TASK OBJECTIVE:
Drop every picture, then transcribe the remaining data exactly.
____________
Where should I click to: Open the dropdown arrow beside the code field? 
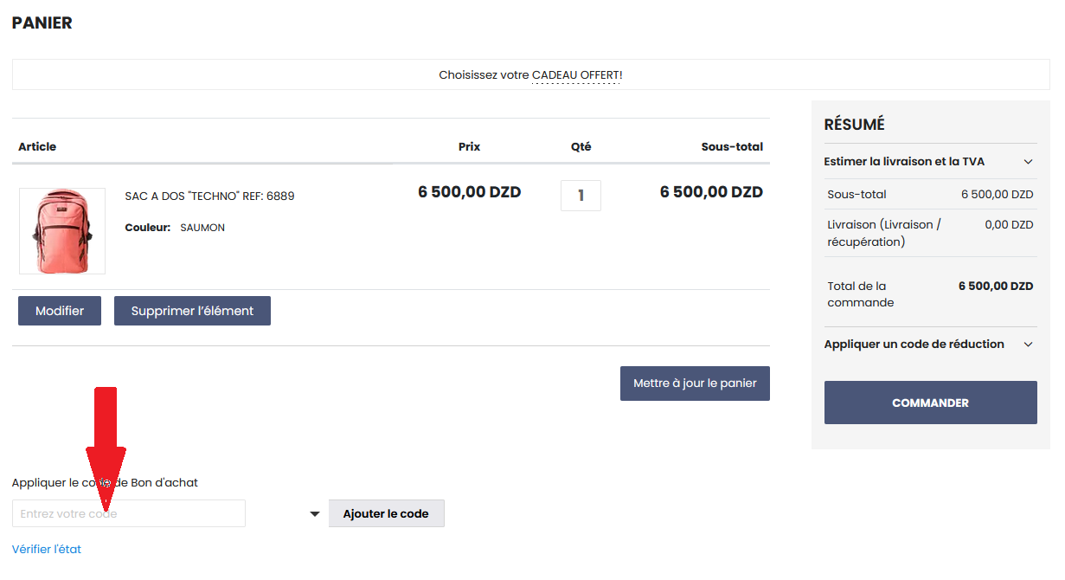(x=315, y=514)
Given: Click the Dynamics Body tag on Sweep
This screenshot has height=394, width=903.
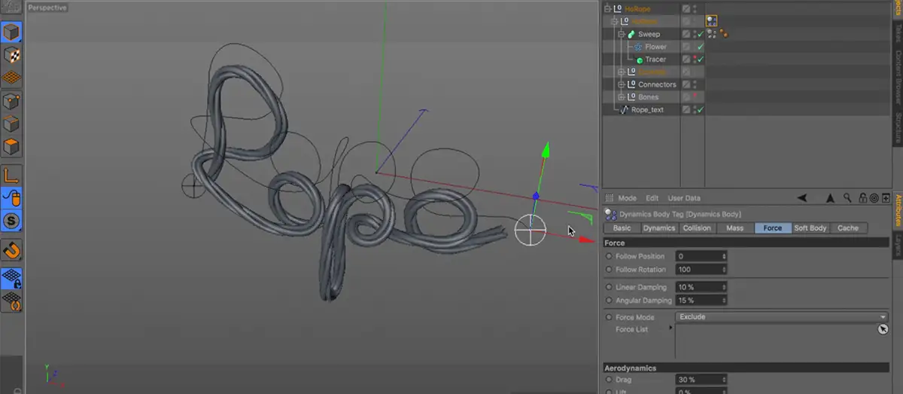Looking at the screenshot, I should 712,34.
____________
EXERCISE OUTPUT:
Where should I click to: Open the dropdown arrow beside the code field? 
(x=315, y=514)
Given: Click the Dynamics Body tag on Sweep
This screenshot has height=394, width=903.
Looking at the screenshot, I should 712,34.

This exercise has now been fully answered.